■ Work order: Restate each record exactly as it was written.

■ Data to examine:
╔══

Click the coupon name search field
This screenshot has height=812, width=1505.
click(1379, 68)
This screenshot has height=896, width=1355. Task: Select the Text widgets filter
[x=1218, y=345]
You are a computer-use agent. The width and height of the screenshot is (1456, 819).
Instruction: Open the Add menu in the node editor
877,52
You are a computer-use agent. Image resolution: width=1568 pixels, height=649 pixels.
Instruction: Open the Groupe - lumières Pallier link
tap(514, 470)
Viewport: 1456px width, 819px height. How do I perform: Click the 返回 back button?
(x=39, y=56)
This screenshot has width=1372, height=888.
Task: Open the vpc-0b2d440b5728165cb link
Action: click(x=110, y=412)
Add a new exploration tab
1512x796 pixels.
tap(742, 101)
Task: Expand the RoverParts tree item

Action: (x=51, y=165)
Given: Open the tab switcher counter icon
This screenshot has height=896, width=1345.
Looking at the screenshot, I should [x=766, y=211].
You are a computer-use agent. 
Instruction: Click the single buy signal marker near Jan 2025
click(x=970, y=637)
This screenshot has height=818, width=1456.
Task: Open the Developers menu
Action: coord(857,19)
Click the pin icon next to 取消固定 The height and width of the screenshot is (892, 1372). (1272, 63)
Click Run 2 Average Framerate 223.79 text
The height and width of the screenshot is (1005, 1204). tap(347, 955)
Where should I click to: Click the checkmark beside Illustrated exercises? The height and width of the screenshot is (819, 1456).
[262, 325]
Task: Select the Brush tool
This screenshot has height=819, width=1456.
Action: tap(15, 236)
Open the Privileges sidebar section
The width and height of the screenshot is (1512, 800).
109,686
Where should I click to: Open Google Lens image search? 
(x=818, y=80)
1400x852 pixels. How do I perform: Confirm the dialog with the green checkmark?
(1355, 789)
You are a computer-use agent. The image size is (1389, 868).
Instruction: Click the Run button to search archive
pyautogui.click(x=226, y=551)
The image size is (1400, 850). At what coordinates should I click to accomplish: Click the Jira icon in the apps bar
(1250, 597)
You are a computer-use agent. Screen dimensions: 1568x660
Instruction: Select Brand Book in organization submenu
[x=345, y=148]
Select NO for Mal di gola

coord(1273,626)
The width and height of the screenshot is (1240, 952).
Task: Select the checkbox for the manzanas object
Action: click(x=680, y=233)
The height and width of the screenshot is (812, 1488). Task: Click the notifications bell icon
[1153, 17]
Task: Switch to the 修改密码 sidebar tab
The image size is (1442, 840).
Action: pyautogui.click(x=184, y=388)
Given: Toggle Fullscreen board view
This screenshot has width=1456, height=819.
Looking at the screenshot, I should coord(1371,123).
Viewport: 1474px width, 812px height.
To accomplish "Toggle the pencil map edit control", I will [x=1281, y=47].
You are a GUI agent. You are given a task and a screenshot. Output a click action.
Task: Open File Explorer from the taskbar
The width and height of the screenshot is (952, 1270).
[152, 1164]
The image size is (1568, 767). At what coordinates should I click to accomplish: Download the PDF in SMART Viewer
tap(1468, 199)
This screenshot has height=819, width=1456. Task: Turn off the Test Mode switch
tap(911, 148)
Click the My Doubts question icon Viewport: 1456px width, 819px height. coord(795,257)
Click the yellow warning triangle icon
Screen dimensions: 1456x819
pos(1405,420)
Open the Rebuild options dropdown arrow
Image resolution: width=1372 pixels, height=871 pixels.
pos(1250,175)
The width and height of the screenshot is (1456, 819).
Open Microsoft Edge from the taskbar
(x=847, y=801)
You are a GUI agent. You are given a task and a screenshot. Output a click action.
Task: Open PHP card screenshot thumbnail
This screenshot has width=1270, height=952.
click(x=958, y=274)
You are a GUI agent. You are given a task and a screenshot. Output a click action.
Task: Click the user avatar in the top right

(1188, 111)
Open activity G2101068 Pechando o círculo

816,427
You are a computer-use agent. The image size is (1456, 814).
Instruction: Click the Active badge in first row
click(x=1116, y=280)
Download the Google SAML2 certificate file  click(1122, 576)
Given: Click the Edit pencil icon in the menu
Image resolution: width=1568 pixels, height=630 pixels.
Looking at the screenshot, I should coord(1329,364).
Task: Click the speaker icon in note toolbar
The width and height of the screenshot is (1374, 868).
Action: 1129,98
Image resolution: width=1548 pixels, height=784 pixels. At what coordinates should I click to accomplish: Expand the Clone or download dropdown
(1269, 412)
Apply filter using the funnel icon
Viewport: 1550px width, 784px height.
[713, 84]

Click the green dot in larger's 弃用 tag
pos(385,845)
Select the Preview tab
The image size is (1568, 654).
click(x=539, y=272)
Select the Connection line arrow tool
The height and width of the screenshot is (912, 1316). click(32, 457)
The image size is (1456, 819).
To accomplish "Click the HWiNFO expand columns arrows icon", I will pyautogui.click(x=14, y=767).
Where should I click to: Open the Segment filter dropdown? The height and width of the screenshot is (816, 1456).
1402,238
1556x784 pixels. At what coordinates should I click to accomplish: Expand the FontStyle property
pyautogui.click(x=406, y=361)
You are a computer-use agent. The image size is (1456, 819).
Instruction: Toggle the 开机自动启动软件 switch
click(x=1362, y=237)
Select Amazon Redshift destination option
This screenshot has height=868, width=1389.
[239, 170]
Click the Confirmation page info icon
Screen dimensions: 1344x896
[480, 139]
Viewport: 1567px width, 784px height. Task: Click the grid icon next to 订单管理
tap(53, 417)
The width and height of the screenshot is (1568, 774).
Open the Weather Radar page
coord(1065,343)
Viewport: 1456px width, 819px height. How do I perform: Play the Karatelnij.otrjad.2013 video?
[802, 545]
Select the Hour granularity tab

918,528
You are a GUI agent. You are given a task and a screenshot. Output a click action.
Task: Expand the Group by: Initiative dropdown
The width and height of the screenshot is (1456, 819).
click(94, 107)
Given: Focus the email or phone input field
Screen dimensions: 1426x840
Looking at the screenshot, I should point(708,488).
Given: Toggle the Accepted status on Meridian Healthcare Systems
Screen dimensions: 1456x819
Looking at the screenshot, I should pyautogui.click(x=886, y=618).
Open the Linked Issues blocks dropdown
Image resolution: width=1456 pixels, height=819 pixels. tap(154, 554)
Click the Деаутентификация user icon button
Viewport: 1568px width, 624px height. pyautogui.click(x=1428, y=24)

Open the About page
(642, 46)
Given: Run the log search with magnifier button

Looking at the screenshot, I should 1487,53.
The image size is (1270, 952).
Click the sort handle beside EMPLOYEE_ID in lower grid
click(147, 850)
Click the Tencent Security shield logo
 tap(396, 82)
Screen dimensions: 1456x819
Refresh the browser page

╚══

■ Final answer:
Click the coupon name search field
This screenshot has height=812, width=1505.
click(1379, 68)
This screenshot has height=896, width=1355. Task: Select the Text widgets filter
[x=1218, y=345]
You are a computer-use agent. The width and height of the screenshot is (1456, 819).
Instruction: Open the Add menu in the node editor
877,52
You are a computer-use agent. Image resolution: width=1568 pixels, height=649 pixels.
Instruction: Open the Groupe - lumières Pallier link
tap(514, 470)
Viewport: 1456px width, 819px height. How do I perform: Click the 返回 back button?
(x=39, y=56)
This screenshot has width=1372, height=888.
Task: Open the vpc-0b2d440b5728165cb link
Action: click(x=110, y=412)
Add a new exploration tab
1512x796 pixels.
tap(742, 101)
Task: Expand the RoverParts tree item

Action: (x=51, y=165)
Given: Open the tab switcher counter icon
This screenshot has height=896, width=1345.
Looking at the screenshot, I should [x=766, y=211].
You are a computer-use agent. 
Instruction: Click the single buy signal marker near Jan 2025
click(x=970, y=637)
This screenshot has height=818, width=1456.
Task: Open the Developers menu
Action: coord(857,19)
Click the pin icon next to 取消固定 The height and width of the screenshot is (892, 1372). (1272, 63)
Click Run 2 Average Framerate 223.79 text
The height and width of the screenshot is (1005, 1204). tap(347, 955)
Where should I click to: Click the checkmark beside Illustrated exercises? The height and width of the screenshot is (819, 1456).
[262, 325]
Task: Select the Brush tool
This screenshot has height=819, width=1456.
Action: tap(15, 236)
Open the Privileges sidebar section
The width and height of the screenshot is (1512, 800).
109,686
Where should I click to: Open Google Lens image search? 
(x=818, y=80)
1400x852 pixels. How do I perform: Confirm the dialog with the green checkmark?
(1355, 789)
You are a computer-use agent. The image size is (1389, 868).
Instruction: Click the Run button to search archive
pyautogui.click(x=226, y=551)
The image size is (1400, 850). At what coordinates should I click to accomplish: Click the Jira icon in the apps bar
(1250, 597)
You are a computer-use agent. Screen dimensions: 1568x660
Instruction: Select Brand Book in organization submenu
[x=345, y=148]
Select NO for Mal di gola

coord(1273,626)
The width and height of the screenshot is (1240, 952).
Task: Select the checkbox for the manzanas object
Action: click(x=680, y=233)
The height and width of the screenshot is (812, 1488). Task: Click the notifications bell icon
[1153, 17]
Task: Switch to the 修改密码 sidebar tab
The image size is (1442, 840).
Action: pyautogui.click(x=184, y=388)
Given: Toggle Fullscreen board view
This screenshot has width=1456, height=819.
Looking at the screenshot, I should coord(1371,123).
Viewport: 1474px width, 812px height.
To accomplish "Toggle the pencil map edit control", I will [x=1281, y=47].
You are a GUI agent. You are given a task and a screenshot. Output a click action.
Task: Open File Explorer from the taskbar
The width and height of the screenshot is (952, 1270).
[152, 1164]
The image size is (1568, 767). At what coordinates should I click to accomplish: Download the PDF in SMART Viewer
tap(1468, 199)
This screenshot has height=819, width=1456. Task: Turn off the Test Mode switch
tap(911, 148)
Click the My Doubts question icon Viewport: 1456px width, 819px height. coord(795,257)
Click the yellow warning triangle icon
Screen dimensions: 1456x819
pos(1405,420)
Open the Rebuild options dropdown arrow
Image resolution: width=1372 pixels, height=871 pixels.
pos(1250,175)
The width and height of the screenshot is (1456, 819).
Open Microsoft Edge from the taskbar
(x=847, y=801)
You are a GUI agent. You are given a task and a screenshot. Output a click action.
Task: Open PHP card screenshot thumbnail
This screenshot has width=1270, height=952.
click(x=958, y=274)
You are a GUI agent. You are given a task and a screenshot. Output a click action.
Task: Click the user avatar in the top right

(1188, 111)
Open activity G2101068 Pechando o círculo

816,427
You are a computer-use agent. The image size is (1456, 814).
Instruction: Click the Active badge in first row
click(x=1116, y=280)
Download the Google SAML2 certificate file  click(1122, 576)
Given: Click the Edit pencil icon in the menu
Image resolution: width=1568 pixels, height=630 pixels.
Looking at the screenshot, I should coord(1329,364).
Task: Click the speaker icon in note toolbar
The width and height of the screenshot is (1374, 868).
Action: 1129,98
Image resolution: width=1548 pixels, height=784 pixels. At what coordinates should I click to accomplish: Expand the Clone or download dropdown
(1269, 412)
Apply filter using the funnel icon
Viewport: 1550px width, 784px height.
[713, 84]

Click the green dot in larger's 弃用 tag
pos(385,845)
Select the Preview tab
The image size is (1568, 654).
click(x=539, y=272)
Select the Connection line arrow tool
The height and width of the screenshot is (912, 1316). click(32, 457)
The image size is (1456, 819).
To accomplish "Click the HWiNFO expand columns arrows icon", I will pyautogui.click(x=14, y=767).
Where should I click to: Open the Segment filter dropdown? The height and width of the screenshot is (816, 1456).
1402,238
1556x784 pixels. At what coordinates should I click to accomplish: Expand the FontStyle property
pyautogui.click(x=406, y=361)
You are a computer-use agent. The image size is (1456, 819).
Instruction: Toggle the 开机自动启动软件 switch
click(x=1362, y=237)
Select Amazon Redshift destination option
This screenshot has height=868, width=1389.
[239, 170]
Click the Confirmation page info icon
Screen dimensions: 1344x896
[480, 139]
Viewport: 1567px width, 784px height. Task: Click the grid icon next to 订单管理
tap(53, 417)
The width and height of the screenshot is (1568, 774).
Open the Weather Radar page
coord(1065,343)
Viewport: 1456px width, 819px height. How do I perform: Play the Karatelnij.otrjad.2013 video?
[802, 545]
Select the Hour granularity tab

918,528
You are a GUI agent. You are given a task and a screenshot. Output a click action.
Task: Expand the Group by: Initiative dropdown
The width and height of the screenshot is (1456, 819).
click(94, 107)
Given: Focus the email or phone input field
Screen dimensions: 1426x840
Looking at the screenshot, I should point(708,488).
Given: Toggle the Accepted status on Meridian Healthcare Systems
Screen dimensions: 1456x819
Looking at the screenshot, I should pyautogui.click(x=886, y=618).
Open the Linked Issues blocks dropdown
Image resolution: width=1456 pixels, height=819 pixels. tap(154, 554)
Click the Деаутентификация user icon button
Viewport: 1568px width, 624px height. pyautogui.click(x=1428, y=24)

Open the About page
(642, 46)
Given: Run the log search with magnifier button

Looking at the screenshot, I should 1487,53.
The image size is (1270, 952).
Click the sort handle beside EMPLOYEE_ID in lower grid
click(147, 850)
Click the Tencent Security shield logo
 tap(396, 82)
Screen dimensions: 1456x819
Refresh the browser page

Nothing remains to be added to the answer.